Much fuss is being made this morning over whether the Revd Flowers had the right expertise to chair a bank, and whether the regulators took any action to ensure his fitness for the post. Being chairman of a Board is an important post, arguably as important as the role of Chief Executive, but in a different way. For that reason it is unfortunate that unlike Ofsted or Qfqual the teaching profession no longer has a board to oversee the actions of the full-time officials working in the field of teacher preparation and development.

When the TTA and its successors in title were non-departmental bodies they had a Board to which the Chief Executive nominally reported. That did allow for some debate about issues of teacher preparation and development. It may not always have been the most challenging of Boards, but at least it was there. The same was true for the National College. Since the functions of teacher preparation and development have been taken back into the Department no such balance now exists, and the only checks on what is happening are either through the media or the parliamentary process. The absence of a balance to the Executive may well account for the extra scrutiny that teacher preparation changes have come under this year. However, to the good, there has been much more data published by the Department than in previous years, including the recent profiles of 2011-12 teaching graduates. Used properly, these data can help inform the debate.

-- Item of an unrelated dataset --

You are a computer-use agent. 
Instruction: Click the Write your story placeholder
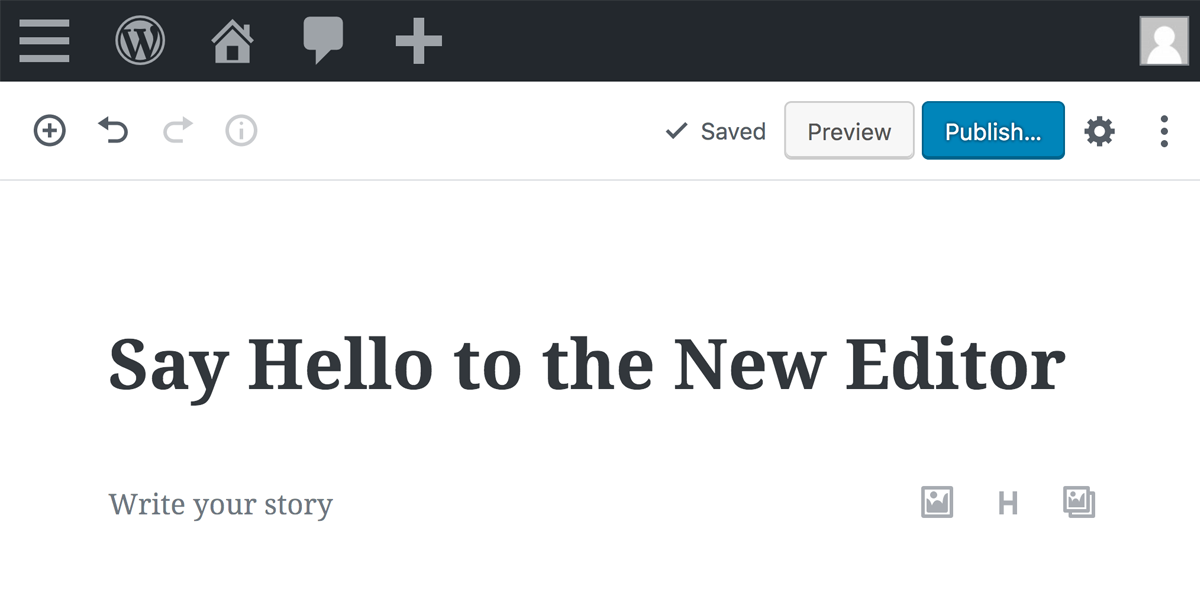[x=221, y=503]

It was inevitable that a switch to School Direct as a training route, especially for secondary teachers, would attract attention, as any change where there are winners and losers always does. Might a NCSL Board have aired some of the issues it has been left to the professional associations, politicians and participants in the teacher education process to raise in public? I would have hoped so. That is why I have worked with Chris Waterman to suggest the government establish an Advisory Committee on Teacher Supply and Training in order to bring together those concerned with the long-term development of a world-class teaching profession rather than just leave decisions to politicians and officials whose horizon rarely extends beyond the next funding cycle, and only as an election approaches beyond the end of the present parliament or term of office of the Secretary of State.

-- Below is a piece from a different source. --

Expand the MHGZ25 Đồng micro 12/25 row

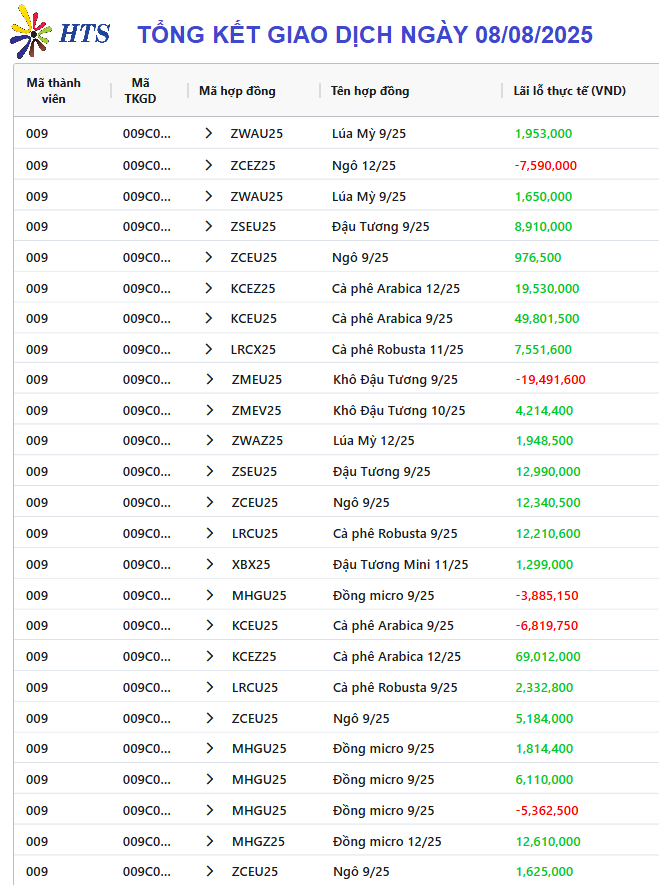click(x=210, y=842)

Next week sees the publication of the ITT Census for 2013, and the extent to which teaching has retain its glamour as a profession in all subjects and phases will become apparent. This week, the new UCAS application system is to go live, and the first applications by graduates wanting to train in 2014 as teachers will start to be made. Undergraduates have been applying ever since the UCAS system opened.

I hope 2014 will be a good year for recruitment, but I am pessimistic about whether the government has done enough to attract sufficient high quality applicants with the right range of academic knowledge into the profession. After all, social mobility will definitely be hindered if we run into another teacher supply crisis, even in just one part of the country.